Nella giornata di ieri un fulmine ha colpito la chiesa in festa della Madonna di Santa Maria a Vico nel salernitano. I danni sono consistenti, ma miracolosamente nessuno è rimasto ferito.
Miracolato: è cosi che si sente Don Giosuè Santoro, il sacerdote che nella giornata di ieri si è trovato faccia a faccia con il fulmine che ha colpito il tetto della chiesa della Madonna di Santa Maria a Vico.
Il fulmine, di fatto, ha distrutto il tetto del luogo sacro alcuni secondi prima dell’entrata dell’uomo: secondi che sono stati letteralmente vitali per Don Giosuè.
«Stavo per aprire la chiesa ed ho sentito un boato: ho visto cadere dalla tettoia i detriti che mi hanno sfiorato», così racconta Don Giosuè con una voce che ancora suggerisce la paura avvertita in quel momento.
Il Don racconta della tentazione di non spalancare la porta per la paura; racconta della visione dei banchi totalmente imbiancati, delle tegole saltate e dei detriti caduti sul pavimento: “«Ho avuto tanta paura. Quando ho spalancato le porte della chiesa ho avuto un momento di sconforto. Ero da solo in quel momento, e non nascondo che ho tentennato prima di entrare. I banchi erano tutti imbiancati dalla polvere e le pietre erano schizzate ovunque.”

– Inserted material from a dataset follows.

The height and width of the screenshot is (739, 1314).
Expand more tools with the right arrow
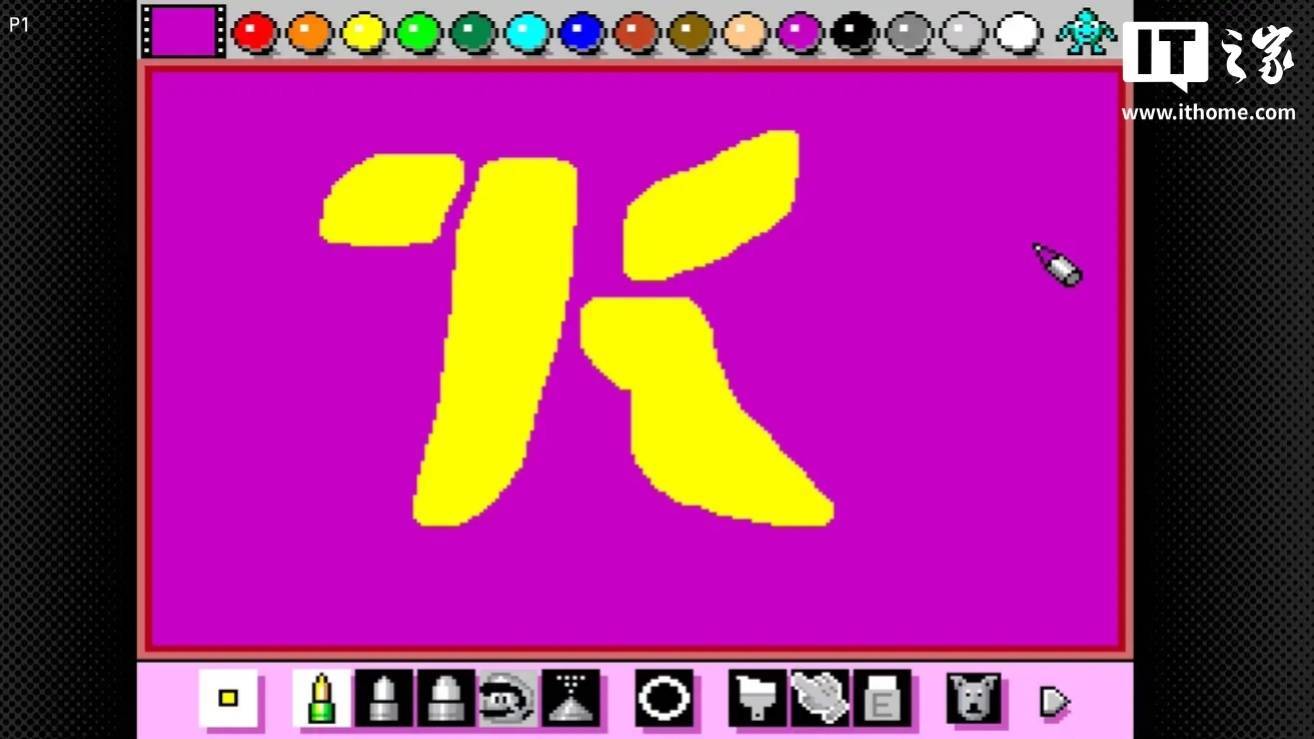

Dopo aver dato uno sguardo e essersi reso conto che anche l’impianto elettrico era saltato, l’uomo ha subito chiamato chi di dovere: “Ho immediatamente dato l’allarme chiamando la polizia municipale, i vigili del fuoco e il Comune per capire l’entità dei danni, credo consistenti.”
Nonostante quest’ultimi, però, bisogna essere più che felici in quanto se il fulmine avesse colpito la chiesa qualche ora dopo questa sarebbe stata gremita di fedeli che probabilmente avrebbero potuto ferirsi.
Come dicono i detti antichi, considerando la vicenda in toto, la Madonna veramente ci ha messo la sua mano.